*VORLIEGENDER TEXT:*
-----

Die Abundantia trägt einen Kranz aus Ähren in ihrem goldenen Haar. In der linken Hand hält sie einen Zweig, der gleichzeitig Blüten und Früchte trägt. Ähren und Zweig verdeutlichen Fruchtbarkeit.
Abundantia wendet sich mit ihrem Blick nicht dem Betrachter zu. Sie zeigt eine nachdenkliche Haltung, weich und träumerisch, wodurch das Bild eine seelische Vertiefung erhält: diese Abundantia, das Symbol der Fruchtbarkeit in der Natur, scheint in eine Betrachtung über das tiefe, unergründliche Mysterium vom Leben versunken zu sein. Da die vielen Rosen nicht mehr so frisch wirken, könnte ihre nachdenkliche Haltung auch mit der Vergänglichkeit von „Überfluss“ zusammenhängen.
Im Gegensatz dazu stehen die beiden Putten im oberen rechten Bildrand, die nichts anderes sind als fröhliche, spielende Kinder. Die beiden nackten Nymphen sind liebliche Mädchengestalten. In der griechischen Mythologie sind Nymphen weibliche Gottheiten, welche als Personifikationen von Naturkräften überall auftreten. Die Nymphen galten als wohltätige Geister der Berge, Bäume, Wiesen und Grotten. Sie schweifen umher, führen in überschäumender Freude Tänze auf, jagen das Wild, weben in kühlen Grotten, pflanzen Bäume und sind den Menschen auf verschiedene Weise hilfreich. Wenn Nymphen auf Gemälden wie bei Franz von Stuck vorkommen, geht es um Fruchtbarkeit und Sexualität. Neben den zwei Putten, die den oberen Bildbereich beherrschen, finden sich zwei Knaben im unteren Bildbereich, die an ihrer schwarzen Lockenpracht zu erkennen sind und den Weingott Dionysos verkörpern.

-----

*ERFASSTE DATEN:*

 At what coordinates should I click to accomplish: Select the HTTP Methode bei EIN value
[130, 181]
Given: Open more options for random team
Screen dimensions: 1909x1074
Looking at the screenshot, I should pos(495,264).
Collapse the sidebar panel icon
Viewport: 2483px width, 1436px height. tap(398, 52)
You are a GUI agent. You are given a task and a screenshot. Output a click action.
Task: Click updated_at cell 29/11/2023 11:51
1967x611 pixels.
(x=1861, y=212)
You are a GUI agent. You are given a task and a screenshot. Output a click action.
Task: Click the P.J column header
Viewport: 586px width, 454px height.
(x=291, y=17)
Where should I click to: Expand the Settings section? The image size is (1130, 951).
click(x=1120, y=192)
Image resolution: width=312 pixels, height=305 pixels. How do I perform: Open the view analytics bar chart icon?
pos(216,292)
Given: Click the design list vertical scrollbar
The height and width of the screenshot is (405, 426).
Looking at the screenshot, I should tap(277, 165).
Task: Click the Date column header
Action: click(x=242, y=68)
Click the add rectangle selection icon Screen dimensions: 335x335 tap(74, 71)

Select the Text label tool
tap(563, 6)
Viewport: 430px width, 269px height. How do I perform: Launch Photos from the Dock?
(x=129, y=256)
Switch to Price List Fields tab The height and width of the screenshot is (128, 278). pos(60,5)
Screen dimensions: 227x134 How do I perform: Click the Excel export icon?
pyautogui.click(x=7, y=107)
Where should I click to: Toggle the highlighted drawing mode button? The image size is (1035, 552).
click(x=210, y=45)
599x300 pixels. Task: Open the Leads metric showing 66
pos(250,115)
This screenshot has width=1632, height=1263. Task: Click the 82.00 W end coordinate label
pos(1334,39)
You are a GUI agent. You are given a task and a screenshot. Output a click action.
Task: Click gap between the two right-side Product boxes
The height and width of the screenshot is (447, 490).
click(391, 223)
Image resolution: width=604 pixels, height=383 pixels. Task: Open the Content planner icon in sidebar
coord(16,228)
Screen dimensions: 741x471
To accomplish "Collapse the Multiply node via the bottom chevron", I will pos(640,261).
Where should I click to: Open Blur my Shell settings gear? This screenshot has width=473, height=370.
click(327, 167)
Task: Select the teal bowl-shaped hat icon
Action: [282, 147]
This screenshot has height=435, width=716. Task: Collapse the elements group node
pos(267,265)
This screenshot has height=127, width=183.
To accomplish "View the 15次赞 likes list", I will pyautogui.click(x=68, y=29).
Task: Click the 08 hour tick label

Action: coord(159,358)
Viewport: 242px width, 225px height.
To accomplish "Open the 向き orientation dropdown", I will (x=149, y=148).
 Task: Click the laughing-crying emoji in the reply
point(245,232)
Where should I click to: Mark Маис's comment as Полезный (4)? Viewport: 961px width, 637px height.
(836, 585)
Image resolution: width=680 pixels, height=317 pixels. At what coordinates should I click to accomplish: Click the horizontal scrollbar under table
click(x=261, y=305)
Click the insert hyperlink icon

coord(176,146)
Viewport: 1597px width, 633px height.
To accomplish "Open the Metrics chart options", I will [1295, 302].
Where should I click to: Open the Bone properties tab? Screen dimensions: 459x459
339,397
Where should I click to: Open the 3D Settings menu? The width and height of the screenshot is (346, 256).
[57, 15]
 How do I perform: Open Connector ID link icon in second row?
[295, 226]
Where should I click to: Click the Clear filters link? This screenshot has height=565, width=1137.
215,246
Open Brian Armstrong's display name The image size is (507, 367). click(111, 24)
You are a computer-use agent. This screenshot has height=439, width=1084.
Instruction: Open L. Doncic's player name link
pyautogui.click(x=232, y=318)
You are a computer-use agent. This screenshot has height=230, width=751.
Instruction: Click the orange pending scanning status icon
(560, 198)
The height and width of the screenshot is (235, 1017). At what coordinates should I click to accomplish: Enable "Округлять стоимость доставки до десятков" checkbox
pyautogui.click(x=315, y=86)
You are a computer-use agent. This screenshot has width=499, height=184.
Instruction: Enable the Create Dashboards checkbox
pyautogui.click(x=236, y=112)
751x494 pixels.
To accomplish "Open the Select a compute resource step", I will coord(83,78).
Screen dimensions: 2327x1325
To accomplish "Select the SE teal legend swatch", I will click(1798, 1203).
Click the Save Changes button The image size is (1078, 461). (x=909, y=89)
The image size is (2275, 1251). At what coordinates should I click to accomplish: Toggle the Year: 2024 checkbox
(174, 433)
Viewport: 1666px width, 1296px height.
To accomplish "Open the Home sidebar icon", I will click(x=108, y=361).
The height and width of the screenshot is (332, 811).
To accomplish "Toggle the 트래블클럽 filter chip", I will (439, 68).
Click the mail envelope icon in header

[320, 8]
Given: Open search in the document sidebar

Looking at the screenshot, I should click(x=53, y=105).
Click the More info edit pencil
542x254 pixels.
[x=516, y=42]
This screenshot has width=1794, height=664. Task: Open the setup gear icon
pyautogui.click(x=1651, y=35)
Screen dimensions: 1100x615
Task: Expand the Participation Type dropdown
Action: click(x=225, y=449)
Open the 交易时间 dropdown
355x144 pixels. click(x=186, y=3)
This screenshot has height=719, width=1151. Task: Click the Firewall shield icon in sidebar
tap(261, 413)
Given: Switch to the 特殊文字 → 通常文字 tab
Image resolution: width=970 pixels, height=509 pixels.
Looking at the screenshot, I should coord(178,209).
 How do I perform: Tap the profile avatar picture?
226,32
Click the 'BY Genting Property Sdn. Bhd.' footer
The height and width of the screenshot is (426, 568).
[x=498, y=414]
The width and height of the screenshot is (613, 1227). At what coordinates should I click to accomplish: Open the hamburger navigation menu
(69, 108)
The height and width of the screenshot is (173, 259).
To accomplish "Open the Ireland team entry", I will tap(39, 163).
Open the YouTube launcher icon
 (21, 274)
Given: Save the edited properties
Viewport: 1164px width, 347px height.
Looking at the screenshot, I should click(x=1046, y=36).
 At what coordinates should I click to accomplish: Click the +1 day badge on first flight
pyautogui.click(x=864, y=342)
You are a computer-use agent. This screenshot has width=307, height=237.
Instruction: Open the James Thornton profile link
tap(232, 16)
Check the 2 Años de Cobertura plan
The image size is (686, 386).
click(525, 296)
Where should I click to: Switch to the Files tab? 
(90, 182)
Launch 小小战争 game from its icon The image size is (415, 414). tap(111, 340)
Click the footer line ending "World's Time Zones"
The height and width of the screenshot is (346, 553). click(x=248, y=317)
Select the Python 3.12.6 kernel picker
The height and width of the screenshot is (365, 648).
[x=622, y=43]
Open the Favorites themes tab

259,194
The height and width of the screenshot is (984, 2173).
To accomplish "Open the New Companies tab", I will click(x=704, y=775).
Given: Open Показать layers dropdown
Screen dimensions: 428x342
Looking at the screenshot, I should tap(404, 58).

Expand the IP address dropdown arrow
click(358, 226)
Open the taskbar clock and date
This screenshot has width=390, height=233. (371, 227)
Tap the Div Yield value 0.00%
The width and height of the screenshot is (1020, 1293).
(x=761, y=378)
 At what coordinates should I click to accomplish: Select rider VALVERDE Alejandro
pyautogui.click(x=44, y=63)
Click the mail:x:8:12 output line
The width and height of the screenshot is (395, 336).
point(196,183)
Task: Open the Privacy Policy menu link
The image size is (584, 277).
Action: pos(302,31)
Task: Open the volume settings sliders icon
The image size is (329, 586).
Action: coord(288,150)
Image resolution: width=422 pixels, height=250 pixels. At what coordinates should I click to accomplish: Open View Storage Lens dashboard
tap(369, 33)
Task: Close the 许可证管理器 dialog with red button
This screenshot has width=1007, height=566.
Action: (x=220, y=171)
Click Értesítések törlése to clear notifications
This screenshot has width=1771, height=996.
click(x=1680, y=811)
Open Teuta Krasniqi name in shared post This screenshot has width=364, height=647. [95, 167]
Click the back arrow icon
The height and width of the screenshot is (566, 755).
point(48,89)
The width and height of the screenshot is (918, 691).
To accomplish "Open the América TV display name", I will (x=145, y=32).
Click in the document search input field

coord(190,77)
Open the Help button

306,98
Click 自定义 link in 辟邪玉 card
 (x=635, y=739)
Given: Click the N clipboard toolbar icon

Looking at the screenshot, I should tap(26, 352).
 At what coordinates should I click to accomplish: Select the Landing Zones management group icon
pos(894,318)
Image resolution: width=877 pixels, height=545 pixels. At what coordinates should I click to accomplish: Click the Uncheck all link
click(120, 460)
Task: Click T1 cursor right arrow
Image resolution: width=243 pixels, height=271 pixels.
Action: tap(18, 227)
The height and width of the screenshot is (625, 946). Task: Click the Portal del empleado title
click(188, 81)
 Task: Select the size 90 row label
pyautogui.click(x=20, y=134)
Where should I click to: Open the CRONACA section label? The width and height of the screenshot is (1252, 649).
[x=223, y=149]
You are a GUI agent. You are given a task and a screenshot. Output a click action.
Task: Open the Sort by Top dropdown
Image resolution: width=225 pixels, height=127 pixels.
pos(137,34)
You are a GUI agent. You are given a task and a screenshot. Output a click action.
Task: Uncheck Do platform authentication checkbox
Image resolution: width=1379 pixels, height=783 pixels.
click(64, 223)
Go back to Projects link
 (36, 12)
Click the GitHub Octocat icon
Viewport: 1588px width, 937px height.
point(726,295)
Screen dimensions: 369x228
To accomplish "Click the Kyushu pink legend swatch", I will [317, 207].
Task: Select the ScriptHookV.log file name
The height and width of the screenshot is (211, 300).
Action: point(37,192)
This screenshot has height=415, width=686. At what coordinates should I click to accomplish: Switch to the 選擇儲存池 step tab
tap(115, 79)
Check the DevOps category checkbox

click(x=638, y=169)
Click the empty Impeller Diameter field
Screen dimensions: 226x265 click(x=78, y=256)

-----

*AUFGABEN:*
a: Was hält die Abundantia laut dem Text über das Gemälde in ihrer linken Hand?
b: Führen Sie die Bildbeschreibung der Abundantia im Anschluss an ihren letzten Satz weiter.

*ANTWORTEN JE AUFGABE:*
a: Einen Zweig, der gleichzeitig Blüten und Früchte trägt.

b:
Die Gruppierung der Gestalten erweckt den Eindruck des Lebensvollen, Bewegten, eines freien Spiels der Kräfte; diese Bewegtheit wird ganz besonders durch die reizende Geschäftigkeit der Putten hervorgerufen, die in ihren Bewegungsmotiven, dem gegenseitigen Zureichen von Früchten einen geschlossenen Linienrhythmus bilden, der das Auge erfreut.
Die Putten sind Boten des Wunderbaren, Boten des Unerklärlichen, des Göttlichen. Seit der Antike gibt es geflügelte Wesen in Menschgestalt, die Vermittler und Boten zwischen Himmel und Erde sind. Sie können fliegen, was zu den ältesten Wunschbildern, Träumen und Mythen der Menschen gehört. Sie sind Personifikation jener unfassbaren Mächte, die der Mensch erlebt und die vom Himmel zu kommen scheinen. Die fliegenden Boten holen das, was der Himmel schickt, ins menschliche Empfinden herein.
Der geflügelte Götterbote Hermes, römisch Merkur, überbringt dem Menschen Botschaften der Götter. Er vermag zu zaubern und die Menschen ekstatisch zu verzücken. Er bringt die Menschen in schicksalhaften Situationen zusammen, er kann Glück und Wohlergehen stiften.
Der nackte Bogenschütze Eros ist die Verkörperung der zeugenden Kraft; er löst die Mächte und Triebe aus, er stiftet zu Liebe an, sein Wirken erregt, irritiert, beglückt, seine Pfeile tragen ein Gift, das Liebesekstase auslösen kann.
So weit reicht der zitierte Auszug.